Malaysia and the other so-called ASEAN-6 countries – Indonesia, Thailand, Vietnam, Philippines and Singapore – could see e-commerce sales increase by up to 25% per annum in the coming years, with Malaysia’s online retail segment on track to reach US$10 billion to US$15 billion in sales over the long term, AT Kearney noted.

“We believe there are still plenty of opportunities. E-commerce is the future. We encourage retailers to look seriously into this segment,” Liaw said.

According to a 2013 survey by research firm Ipsos, travel services, such as flights and accommodations, online coupons and entertainment products like movie tickets are among the most popular goods purchased by the roughly seven million online shoppers in Malaysia.

 

Road to recovery

While the future of retail may be online, it will likely take time before both consumers and retailers fully embrace the new platform and the growth it is expected to bring. In the near term, several economic factors could continue to impact retail growth.

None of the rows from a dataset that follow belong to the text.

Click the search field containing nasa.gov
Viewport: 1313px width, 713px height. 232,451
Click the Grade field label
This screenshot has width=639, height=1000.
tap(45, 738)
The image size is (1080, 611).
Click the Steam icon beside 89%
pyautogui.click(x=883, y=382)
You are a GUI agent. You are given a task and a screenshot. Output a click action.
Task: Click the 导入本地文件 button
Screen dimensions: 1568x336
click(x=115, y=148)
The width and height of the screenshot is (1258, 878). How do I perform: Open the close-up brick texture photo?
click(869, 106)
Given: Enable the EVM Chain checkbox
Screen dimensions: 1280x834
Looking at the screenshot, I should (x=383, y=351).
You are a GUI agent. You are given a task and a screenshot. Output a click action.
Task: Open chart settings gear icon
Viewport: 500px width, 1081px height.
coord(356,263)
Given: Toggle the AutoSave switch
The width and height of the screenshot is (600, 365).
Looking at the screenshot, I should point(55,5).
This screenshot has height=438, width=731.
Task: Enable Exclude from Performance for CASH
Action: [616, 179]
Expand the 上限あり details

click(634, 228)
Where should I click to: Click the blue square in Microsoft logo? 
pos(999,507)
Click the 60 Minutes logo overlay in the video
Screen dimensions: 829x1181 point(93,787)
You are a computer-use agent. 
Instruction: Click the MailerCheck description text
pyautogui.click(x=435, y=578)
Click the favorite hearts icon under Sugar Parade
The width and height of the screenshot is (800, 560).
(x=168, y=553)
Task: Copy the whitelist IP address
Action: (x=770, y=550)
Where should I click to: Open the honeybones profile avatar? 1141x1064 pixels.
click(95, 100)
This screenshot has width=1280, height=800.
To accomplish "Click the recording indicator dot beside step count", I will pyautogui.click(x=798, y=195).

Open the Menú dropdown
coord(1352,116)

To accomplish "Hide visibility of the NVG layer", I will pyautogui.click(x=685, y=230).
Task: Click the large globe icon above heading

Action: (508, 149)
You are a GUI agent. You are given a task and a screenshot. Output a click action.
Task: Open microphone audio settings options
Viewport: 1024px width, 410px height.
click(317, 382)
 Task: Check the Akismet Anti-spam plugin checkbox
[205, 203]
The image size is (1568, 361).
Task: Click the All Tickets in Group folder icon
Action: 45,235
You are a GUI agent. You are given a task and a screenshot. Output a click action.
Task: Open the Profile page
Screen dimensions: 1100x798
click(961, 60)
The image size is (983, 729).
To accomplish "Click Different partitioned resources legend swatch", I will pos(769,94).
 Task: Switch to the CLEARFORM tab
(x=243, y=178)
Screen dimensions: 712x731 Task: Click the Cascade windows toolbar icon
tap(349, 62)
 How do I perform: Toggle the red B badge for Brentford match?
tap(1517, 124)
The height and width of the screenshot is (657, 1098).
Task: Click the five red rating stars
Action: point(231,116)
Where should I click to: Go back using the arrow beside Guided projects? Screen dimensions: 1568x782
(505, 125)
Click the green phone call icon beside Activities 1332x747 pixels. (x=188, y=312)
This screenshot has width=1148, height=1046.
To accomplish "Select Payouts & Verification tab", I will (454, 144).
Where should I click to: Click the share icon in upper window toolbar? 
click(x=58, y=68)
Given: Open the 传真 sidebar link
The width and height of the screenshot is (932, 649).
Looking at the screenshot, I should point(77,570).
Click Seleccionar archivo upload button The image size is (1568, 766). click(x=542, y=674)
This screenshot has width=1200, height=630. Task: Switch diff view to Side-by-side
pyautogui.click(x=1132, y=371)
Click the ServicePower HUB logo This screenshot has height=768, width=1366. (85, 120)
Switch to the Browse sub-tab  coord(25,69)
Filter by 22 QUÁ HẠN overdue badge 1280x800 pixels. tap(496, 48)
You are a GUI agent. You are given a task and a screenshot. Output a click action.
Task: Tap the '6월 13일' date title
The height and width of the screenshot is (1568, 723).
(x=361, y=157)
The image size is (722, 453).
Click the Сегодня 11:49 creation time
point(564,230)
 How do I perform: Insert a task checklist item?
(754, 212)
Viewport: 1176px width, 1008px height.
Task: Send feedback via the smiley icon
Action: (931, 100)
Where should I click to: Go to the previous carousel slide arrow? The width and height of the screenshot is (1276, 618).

Depreciation of the ringgit, which dipped 19 per cent against the US dollar last year, pushed up the costs of imports, including raw materials, semi-finished and finished goods, in 2015. This fed into inflation, which reached 2.7 per cent year-on-year in December.

Looking ahead, BNM expects inflation to peak in the first quarter of 2016 before moderating later in the year on lower energy and commodity prices.

The ringgit has gained ground in early 2016, however, appreciating by 11 per cent against the dollar in the first three months of the year.

Further recovery of the currency could see import costs ease and domestic purchasing power rebound, potentially boosting sales.

Nonetheless, retail turnover could still be impacted by relatively high debt levels in the country.

Around 68 per cent of Malaysians are in debt, according to a study conducted by insurer Manulife, with living expenses cited by 60 per cent of respondents as the highest contributor.

The country has one of the highest household debt-to-GDP ratios in Asia, ratings agency Fitch noted, rising from 86.8 per cent in 2014 to 89.1 per cent at the end of 2015, as per BNM data.

The impact of household debt on spending patterns could take some time to subside, with Manulife reporting one-quarter of those in debt did not expect to be able to pay off their loans for three or more years.

While this will likely rein in consumer spending, if inflation falls back from the 4.2 per cent posted in February – a seven-year high – and the ringgit appreciates further, buyer sentiment could rebound from 2015 lows.